Considerations in Referring to Mutual Aid Groups: Legal, Ethical, Clinical & Pragmatic
Sunday, April 3, 2022
11:00 AM – 12:00 PM ET
Location: Diplomat Ballroom 1&2, Second Floor
There is a significant body of research demonstrating that informed patient/client choice of therapeutic modality and/or style allows for better outcomes than assignment by professionals. Because patient/client temperament, worldview, thinking style, views on authority and spirituality, and, especially, his or her attitude about MAT/OAT (if germane) are important elements of their preferences, assessment of the potential "best fit" for a mutual aid referral or referrals requires a thoughtful assessment rather than a rote or coerced assignment, when feasible.
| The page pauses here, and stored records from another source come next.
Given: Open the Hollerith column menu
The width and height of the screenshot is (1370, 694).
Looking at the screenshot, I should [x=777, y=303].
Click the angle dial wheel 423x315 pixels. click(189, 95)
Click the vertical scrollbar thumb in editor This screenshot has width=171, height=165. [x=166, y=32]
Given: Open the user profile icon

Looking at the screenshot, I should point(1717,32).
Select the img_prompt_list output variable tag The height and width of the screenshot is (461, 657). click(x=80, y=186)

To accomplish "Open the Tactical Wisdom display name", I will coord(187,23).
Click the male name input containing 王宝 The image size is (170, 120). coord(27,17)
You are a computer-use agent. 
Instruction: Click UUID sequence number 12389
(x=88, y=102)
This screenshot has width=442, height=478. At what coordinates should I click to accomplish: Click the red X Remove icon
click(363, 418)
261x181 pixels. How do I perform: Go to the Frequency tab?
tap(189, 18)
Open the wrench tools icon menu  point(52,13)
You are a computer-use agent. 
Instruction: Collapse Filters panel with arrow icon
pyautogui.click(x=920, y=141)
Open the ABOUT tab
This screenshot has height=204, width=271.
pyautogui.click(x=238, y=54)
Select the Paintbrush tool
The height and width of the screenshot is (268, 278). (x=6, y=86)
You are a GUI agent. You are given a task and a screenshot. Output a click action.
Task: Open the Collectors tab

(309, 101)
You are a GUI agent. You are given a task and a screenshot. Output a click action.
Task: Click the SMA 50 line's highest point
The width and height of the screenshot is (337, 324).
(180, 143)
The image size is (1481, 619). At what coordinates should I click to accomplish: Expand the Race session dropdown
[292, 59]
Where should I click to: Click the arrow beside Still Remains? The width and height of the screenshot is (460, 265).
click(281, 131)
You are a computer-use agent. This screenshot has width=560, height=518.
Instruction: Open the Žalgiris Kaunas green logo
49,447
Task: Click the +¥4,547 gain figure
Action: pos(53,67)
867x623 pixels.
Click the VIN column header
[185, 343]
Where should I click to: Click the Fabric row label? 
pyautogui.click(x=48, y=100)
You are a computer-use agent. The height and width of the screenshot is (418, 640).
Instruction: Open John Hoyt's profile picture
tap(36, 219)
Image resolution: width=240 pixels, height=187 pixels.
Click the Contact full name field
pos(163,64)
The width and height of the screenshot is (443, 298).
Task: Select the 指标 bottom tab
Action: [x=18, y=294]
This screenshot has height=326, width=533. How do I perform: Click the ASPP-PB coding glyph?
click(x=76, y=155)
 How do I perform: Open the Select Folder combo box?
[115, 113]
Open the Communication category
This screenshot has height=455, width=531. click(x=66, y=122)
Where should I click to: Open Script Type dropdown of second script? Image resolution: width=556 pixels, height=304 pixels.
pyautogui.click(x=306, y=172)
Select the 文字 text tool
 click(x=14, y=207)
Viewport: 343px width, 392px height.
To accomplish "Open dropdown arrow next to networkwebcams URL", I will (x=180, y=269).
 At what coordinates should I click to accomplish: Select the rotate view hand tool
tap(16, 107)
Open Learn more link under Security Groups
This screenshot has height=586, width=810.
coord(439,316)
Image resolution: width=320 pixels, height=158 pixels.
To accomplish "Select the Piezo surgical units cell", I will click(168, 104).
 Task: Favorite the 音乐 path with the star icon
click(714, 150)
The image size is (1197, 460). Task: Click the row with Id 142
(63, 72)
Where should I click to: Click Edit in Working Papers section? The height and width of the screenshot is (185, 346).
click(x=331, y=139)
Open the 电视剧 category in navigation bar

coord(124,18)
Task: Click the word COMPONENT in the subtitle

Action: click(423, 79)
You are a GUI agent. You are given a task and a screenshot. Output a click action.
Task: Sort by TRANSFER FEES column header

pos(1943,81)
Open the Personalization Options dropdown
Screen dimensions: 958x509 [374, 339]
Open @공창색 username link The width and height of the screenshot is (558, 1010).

There are also important legal [Constitutional], ethical [beneficence/autonomy], clinical and pragmatic issues which also bear consideration when discussing options with potential participants. As William Haring, MD, DFASAM, President of ASAM, said in a recent speech to an International Physicians in AA Convention: "...knowledge of what is available in the way of mutual aid resources in the community is an ethical and clinical imperative." As an example, a current study at Harvard Medical School on AUD, funded by NIAAA, has so far recruited approximately 350 subjects with AUD starting a new recovery attempt. Subjects are self-selected volunteers. About 15% intend to attend SMART Recovery meetings only, 20% AA meetings only, 25% both and 40% neither. Salient characteristics of the programs of Alcoholics Anonymous, Dharma Recovery, Refuge Recovery, NA, LifeRing Recovery, SMART Recovery [Self-Management Addiction Recovery Training], Women for Sobriety, Celebrate Recovery and Moderation Management will be described and compared. Accessibility of many of these programs is now almost universal via the Web. For example, there are about 700 "local" SMART Recovery meetings online and 69 National and International meetings including foreign language meetings, meetings for vets [male & female], first responders, women, youths, LGBTQ, Family & Friends, meditation, etc. Inclusion of some Australian and UK web-based meetings provides almost 24/7 availability.
Learning Objectives:
Learners will be able to:
be aware of the need to individualize client referrals to mutual aid groups
understand the various considerations that should enter into a clients decisions bout whether to utilize mutual mutual aid group(s) and which ones would be most appropriate
describe the salient characteristics of the variouswidely-available mutual aid groups for SUDs.